Different. &a[1] is the same as (a+1). In general, x[y] is by definition equivalent to *(x+y).
I wanted to know how *a[5] is represented in memory. Does *a is a base
pointer that points to a[0],a[1],a[2],a[3],a[4].
In your second example, a is an array of pointers. *a[i] is the value of the object, the address of which is stored as the ith element in your array. *a in this case is the same as a[0], which is the first element in your array (which is a pointer).
a=v //why this gives error
Because a (in your last example) is a pointer to an array.
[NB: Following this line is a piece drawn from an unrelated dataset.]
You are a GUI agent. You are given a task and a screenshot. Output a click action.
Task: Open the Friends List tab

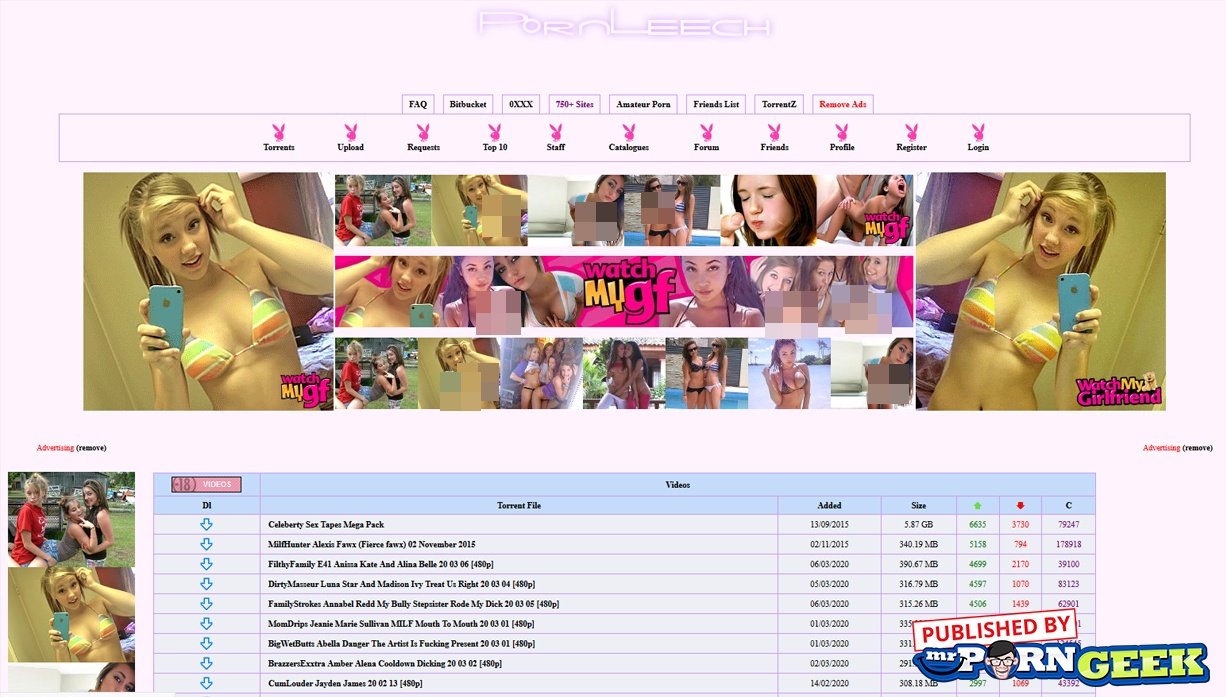tap(716, 105)
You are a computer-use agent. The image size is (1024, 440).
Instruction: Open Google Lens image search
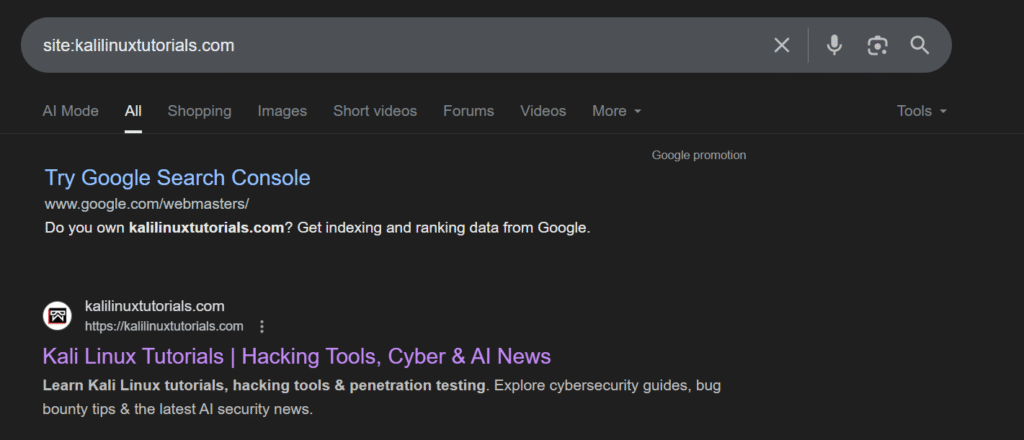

You want to assign to a, then you need to assign the address of the array v (or any other array with correct dimensions);
a = &v;
This is very good that you've commited to understanding things, but nothing will help you better than a good C book.
Hope this helps.
Stuff you are gonna need to know when dealing with pointers is that:
int *a and int a[]
is a declaration of an Array, the only diffrence is that in a[] youre gonna have to declare its constant size, *a gives you flexability, it can point at an array size 1 to infinity
int *a[] and int **a
is a declaration of an Array of Array,sometimes called Matrix, the only diffrence is that in *a[] youre gonna have to declare how many Arrays a[] gonna contain pointers of, **a gives you flexability, it can point at any Array of arrays that you want it to be assigned to.
IN GENERAL:
When adding & to a variable, your adding a * to its Type definition:
int a;
&a -> &(int)=int*
when adding * to a variable, you decrase a * from its Type definition
int *a;
*a -> * (int * )=int
int *a;
&a - the Address given to the pointer a by the system(pointer of pointer = **a)
&a+1 - the Address to the beginning of the array + 1 byte
&a[1] == &(a+1) - the Address to the beginning of the array + 1 size of int
int **a;
*a == a[0] - the Address of the first Array in the array of arrays a
*a[0]==a[0][0] - the first int of first array
int *a, b[5];
*a=*b - ERROR because a points at garbage to begin with
a=b - a points at array b
ask me what else you want to know and ill edit this answer.